ACTIVITY:
All lines from the one that mentions "Screen dimensions: 1512x798" through the last of the entries below must be copied exactly, with both ends kept.

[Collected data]
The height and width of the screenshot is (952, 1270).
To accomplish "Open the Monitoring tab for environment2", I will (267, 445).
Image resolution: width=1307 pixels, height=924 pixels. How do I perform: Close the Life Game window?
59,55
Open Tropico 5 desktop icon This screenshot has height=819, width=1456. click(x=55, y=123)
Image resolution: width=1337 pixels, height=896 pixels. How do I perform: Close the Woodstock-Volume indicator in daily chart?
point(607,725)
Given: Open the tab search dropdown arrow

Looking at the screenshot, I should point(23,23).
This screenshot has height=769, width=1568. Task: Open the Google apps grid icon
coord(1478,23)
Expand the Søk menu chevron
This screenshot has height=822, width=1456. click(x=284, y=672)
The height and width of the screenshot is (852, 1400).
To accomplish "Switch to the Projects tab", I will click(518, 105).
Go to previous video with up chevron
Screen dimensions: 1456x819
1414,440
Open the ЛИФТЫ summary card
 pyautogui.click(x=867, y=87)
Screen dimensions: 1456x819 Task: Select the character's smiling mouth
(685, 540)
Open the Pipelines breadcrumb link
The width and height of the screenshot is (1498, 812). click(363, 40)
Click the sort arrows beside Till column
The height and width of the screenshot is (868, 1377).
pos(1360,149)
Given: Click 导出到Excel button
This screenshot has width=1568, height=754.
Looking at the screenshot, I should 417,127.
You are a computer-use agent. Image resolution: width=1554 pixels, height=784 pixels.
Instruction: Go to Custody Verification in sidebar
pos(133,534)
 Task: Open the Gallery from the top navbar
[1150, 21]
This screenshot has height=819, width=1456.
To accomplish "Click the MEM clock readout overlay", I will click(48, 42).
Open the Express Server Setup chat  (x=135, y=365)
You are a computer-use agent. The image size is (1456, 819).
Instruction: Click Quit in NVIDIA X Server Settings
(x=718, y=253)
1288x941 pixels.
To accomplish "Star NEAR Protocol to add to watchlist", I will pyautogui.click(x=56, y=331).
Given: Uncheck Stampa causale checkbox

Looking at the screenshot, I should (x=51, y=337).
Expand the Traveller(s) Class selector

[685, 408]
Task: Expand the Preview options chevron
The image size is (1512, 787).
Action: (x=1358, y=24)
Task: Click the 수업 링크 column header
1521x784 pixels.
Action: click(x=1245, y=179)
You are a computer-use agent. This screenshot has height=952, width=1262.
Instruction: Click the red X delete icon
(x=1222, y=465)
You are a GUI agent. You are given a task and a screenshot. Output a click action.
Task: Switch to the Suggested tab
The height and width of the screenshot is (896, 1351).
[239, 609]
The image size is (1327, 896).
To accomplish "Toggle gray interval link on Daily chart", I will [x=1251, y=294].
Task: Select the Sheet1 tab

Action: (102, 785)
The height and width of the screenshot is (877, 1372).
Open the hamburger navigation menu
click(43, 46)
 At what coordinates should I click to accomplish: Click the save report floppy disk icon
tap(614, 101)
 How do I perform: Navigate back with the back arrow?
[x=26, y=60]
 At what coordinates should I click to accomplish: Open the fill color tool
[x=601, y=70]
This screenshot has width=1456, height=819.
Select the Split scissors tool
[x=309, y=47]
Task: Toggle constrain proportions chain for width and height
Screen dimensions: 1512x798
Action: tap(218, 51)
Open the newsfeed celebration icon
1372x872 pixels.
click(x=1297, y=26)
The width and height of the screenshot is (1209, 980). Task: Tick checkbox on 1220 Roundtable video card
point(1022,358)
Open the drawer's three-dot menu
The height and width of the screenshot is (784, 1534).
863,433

REPLY:
Screen dimensions: 1512x798
Action: tap(218, 51)
Open the newsfeed celebration icon
1372x872 pixels.
click(x=1297, y=26)
The width and height of the screenshot is (1209, 980). Task: Tick checkbox on 1220 Roundtable video card
point(1022,358)
Open the drawer's three-dot menu
The height and width of the screenshot is (784, 1534).
863,433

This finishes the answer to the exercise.